La stratégie de l'entreprise a longtemps été de proposer des prix de 20 à 30% supérieurs au marché, quitte à ne pas vendre, toute baisse des prix pouvant donner un signal que le marché n'est pas porteur. Quand elle a pratiqué des rabais, c'était en coulisse, discrètement, pour que l'affichage reste celui de prix officiels qui se maintiennent.
Depuis un an et demi, cette posture a évolué : l'entreprise, a accepté de baisser ses prix à plusieurs reprises, et cette semaine, elle a opéré des réductions semble t-il importantes sur plusieurs catégories de pierres et en particulier sur les plus petites, celles de moins de un carat et celles comprises entre un et deux carats, ce sont les diamants qui ont le plus souffert de la baisse de la demande.
Le groupe a aussi choisi de concentrer ses ventes sur un nombre de clients plus réduits, en choisissant les plus importants, « pour peut-être les fidéliser », commente un expert du secteur.
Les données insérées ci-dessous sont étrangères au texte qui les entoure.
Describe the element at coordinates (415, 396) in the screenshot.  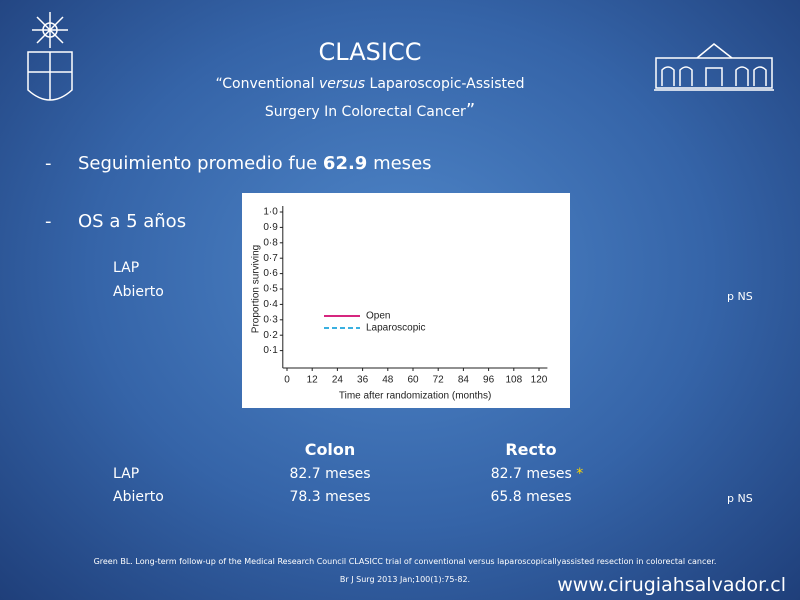
I see `x-axis-label: Time after randomization (months)` at that location.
Ces gros clients, appelés « sightholders » sont passés d'environ 70 à une cinquantaine voire moins, selon l'agence Bloomberg.
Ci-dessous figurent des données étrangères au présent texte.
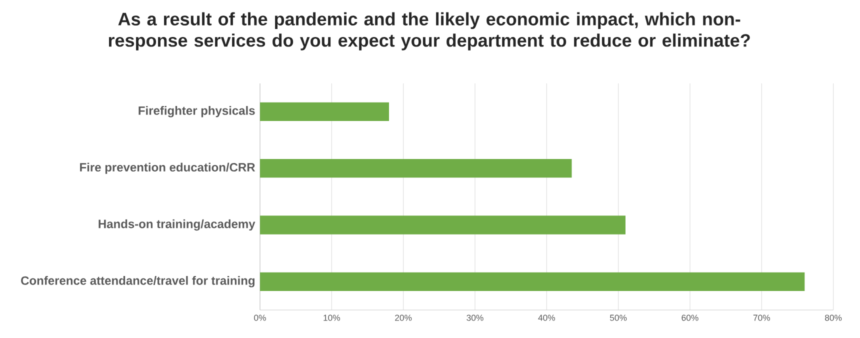  What do you see at coordinates (475, 318) in the screenshot?
I see `x-tick-label: 30%` at bounding box center [475, 318].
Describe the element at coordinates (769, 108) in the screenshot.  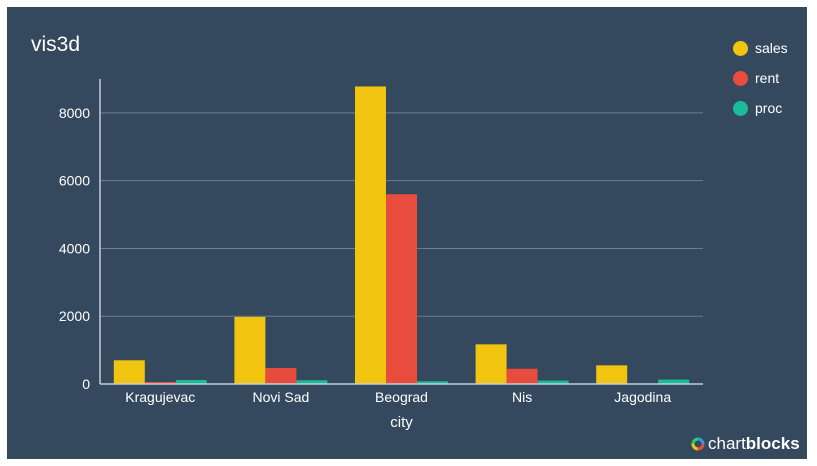
I see `legend-label-proc: proc` at that location.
Le marché des pierres naturelles est en crise depuis trois ans. De Beers profite aujourd'hui d'une petite reprise du marché, pour faire baisser ses stocks devenus trop importants, et récupérer des liquidités. Ce que l'entreprise perd en baissant ses prix devrait être compensé par les volumes vendus.
L'Angola, et ses prix bas
Pour comprendre la position de De Beers, il faut regarder aussi ce qui se passe chez un autre producteur, l'Angola. Le pays s'est distingué par une production record l'année dernière, ce qui a contribué à créer une surabondance de pierres naturelles, commercialisées à prix très avantageux.
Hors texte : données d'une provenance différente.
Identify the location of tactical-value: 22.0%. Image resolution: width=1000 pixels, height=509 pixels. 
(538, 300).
Cette pratique tarifaire a alimenté le marché à la baisse. Et cela devrait continuer en 2026, même si l'Angola a dit sa volonté de limiter la surproduction de diamants bruts de petites tailles issus des mines de Catoca et de Luele, pour « protéger la valeur de la production angolaise et le marché » a confié le directeur commercial d'Endiama la société minière nationale, à Rapaport News.
Dernière ligne droite pour la vente de De Beers
Cette baisse des prix pratiquée par De Beers intervient dans un contexte de grande insécurité pour le géant du diamant. La maison mère de De Beers, Anglo American – qui détient 85% du capital – a décidé, il y a deux ans, de se séparer de son secteur diamant.
Les négociations seraient entrées dans une phase finale, selon le directeur de l'entreprise qui tablait sur un accord d'ici quelques semaines. En attendant de connaître son repreneur, l'entreprise perd plus d'un million de dollars par jours et personne ne sait à quelle valeur financière elle sera cédée.